» **Requirement**: There is material below. Print exactly the lines starting at the line with "Open the article" and ending at the line with "Tap the Control Centre icon", ends included, and no others.

» **Source data**:
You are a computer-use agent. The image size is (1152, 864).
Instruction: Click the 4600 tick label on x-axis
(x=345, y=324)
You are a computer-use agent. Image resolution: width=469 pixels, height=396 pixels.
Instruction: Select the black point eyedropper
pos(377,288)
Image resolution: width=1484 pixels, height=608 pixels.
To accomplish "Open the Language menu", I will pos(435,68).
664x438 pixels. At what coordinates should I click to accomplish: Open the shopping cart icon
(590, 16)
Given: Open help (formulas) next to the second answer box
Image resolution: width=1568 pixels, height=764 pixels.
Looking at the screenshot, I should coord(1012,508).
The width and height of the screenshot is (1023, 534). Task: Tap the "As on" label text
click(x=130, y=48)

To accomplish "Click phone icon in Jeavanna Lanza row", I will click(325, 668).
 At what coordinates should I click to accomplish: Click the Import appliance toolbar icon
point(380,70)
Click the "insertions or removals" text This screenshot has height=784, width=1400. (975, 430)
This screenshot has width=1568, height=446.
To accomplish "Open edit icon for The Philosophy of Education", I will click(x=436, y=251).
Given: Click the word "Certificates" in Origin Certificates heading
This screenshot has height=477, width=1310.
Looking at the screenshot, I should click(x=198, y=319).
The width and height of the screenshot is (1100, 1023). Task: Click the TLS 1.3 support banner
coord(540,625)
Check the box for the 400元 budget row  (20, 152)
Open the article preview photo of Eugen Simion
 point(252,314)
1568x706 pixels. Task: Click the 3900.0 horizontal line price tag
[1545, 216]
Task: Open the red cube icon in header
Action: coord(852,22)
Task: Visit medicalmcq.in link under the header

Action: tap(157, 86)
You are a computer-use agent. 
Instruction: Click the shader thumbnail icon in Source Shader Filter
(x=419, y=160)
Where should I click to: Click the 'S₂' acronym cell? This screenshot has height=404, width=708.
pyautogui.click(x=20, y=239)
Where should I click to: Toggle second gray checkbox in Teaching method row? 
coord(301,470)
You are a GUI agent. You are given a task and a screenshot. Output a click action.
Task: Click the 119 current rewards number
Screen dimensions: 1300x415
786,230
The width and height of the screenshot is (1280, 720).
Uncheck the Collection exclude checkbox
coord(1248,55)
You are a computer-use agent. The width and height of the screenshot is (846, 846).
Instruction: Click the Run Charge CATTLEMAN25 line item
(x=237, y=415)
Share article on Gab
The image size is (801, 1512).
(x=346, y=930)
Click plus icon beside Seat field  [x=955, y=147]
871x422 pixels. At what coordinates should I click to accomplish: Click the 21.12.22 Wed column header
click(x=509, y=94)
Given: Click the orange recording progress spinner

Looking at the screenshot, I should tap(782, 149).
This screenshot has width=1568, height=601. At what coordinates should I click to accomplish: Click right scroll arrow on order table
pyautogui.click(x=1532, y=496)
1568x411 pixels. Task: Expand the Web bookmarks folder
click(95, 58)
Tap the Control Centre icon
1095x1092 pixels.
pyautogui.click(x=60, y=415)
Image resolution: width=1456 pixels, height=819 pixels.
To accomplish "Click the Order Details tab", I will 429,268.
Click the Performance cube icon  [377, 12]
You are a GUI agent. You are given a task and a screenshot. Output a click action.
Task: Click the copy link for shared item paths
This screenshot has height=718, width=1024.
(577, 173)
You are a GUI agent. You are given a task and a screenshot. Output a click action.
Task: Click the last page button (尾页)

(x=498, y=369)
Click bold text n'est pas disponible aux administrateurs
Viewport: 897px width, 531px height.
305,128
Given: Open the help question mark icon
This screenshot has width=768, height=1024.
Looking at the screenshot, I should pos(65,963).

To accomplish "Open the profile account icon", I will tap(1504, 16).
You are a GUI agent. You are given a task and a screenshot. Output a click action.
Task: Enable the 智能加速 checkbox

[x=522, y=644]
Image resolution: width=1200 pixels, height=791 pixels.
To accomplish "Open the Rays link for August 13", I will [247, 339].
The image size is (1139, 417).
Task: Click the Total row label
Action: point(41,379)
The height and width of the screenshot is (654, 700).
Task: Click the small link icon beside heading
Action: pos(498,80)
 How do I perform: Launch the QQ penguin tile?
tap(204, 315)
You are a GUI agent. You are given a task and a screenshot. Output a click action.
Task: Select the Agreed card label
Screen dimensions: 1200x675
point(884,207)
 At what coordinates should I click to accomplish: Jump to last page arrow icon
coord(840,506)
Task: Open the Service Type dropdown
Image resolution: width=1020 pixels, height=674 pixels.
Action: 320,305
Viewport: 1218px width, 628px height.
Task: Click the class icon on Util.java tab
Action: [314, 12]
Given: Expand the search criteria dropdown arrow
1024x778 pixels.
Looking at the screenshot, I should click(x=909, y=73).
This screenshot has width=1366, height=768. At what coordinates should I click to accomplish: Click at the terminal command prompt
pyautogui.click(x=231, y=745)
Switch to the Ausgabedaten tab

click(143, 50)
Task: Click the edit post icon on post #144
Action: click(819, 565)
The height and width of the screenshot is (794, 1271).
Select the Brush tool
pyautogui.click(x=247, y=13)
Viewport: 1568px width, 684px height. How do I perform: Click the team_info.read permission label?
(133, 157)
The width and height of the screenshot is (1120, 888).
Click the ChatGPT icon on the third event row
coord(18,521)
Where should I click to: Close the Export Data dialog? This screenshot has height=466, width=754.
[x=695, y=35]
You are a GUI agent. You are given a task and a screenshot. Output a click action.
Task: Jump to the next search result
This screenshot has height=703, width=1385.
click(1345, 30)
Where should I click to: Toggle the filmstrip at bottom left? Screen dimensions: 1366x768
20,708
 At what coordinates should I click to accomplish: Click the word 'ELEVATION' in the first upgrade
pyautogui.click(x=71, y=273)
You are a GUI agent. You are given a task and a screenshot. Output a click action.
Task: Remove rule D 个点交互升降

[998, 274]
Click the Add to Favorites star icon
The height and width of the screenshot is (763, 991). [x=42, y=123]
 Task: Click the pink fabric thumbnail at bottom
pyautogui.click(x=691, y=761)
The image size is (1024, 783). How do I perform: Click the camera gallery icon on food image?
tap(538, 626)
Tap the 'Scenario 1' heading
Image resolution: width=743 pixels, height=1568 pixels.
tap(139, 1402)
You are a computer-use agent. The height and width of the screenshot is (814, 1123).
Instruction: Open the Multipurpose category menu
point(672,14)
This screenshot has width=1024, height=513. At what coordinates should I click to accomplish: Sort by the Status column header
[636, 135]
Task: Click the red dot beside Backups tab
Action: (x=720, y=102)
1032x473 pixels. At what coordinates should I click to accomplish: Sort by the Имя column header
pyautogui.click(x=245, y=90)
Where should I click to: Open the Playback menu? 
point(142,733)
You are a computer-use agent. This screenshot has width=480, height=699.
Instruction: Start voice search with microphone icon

» **Answer for the task**:
Open the article preview photo of Eugen Simion
 point(252,314)
1568x706 pixels. Task: Click the 3900.0 horizontal line price tag
[1545, 216]
Task: Open the red cube icon in header
Action: coord(852,22)
Task: Visit medicalmcq.in link under the header

Action: tap(157, 86)
You are a computer-use agent. 
Instruction: Click the shader thumbnail icon in Source Shader Filter
(x=419, y=160)
Where should I click to: Click the 'S₂' acronym cell? This screenshot has height=404, width=708.
pyautogui.click(x=20, y=239)
Where should I click to: Toggle second gray checkbox in Teaching method row? 
coord(301,470)
You are a GUI agent. You are given a task and a screenshot. Output a click action.
Task: Click the 119 current rewards number
Screen dimensions: 1300x415
786,230
The width and height of the screenshot is (1280, 720).
Uncheck the Collection exclude checkbox
coord(1248,55)
You are a computer-use agent. The width and height of the screenshot is (846, 846).
Instruction: Click the Run Charge CATTLEMAN25 line item
(x=237, y=415)
Share article on Gab
The image size is (801, 1512).
(x=346, y=930)
Click plus icon beside Seat field  [x=955, y=147]
871x422 pixels. At what coordinates should I click to accomplish: Click the 21.12.22 Wed column header
click(x=509, y=94)
Given: Click the orange recording progress spinner

Looking at the screenshot, I should tap(782, 149).
This screenshot has width=1568, height=601. At what coordinates should I click to accomplish: Click right scroll arrow on order table
pyautogui.click(x=1532, y=496)
1568x411 pixels. Task: Expand the Web bookmarks folder
click(95, 58)
Tap the Control Centre icon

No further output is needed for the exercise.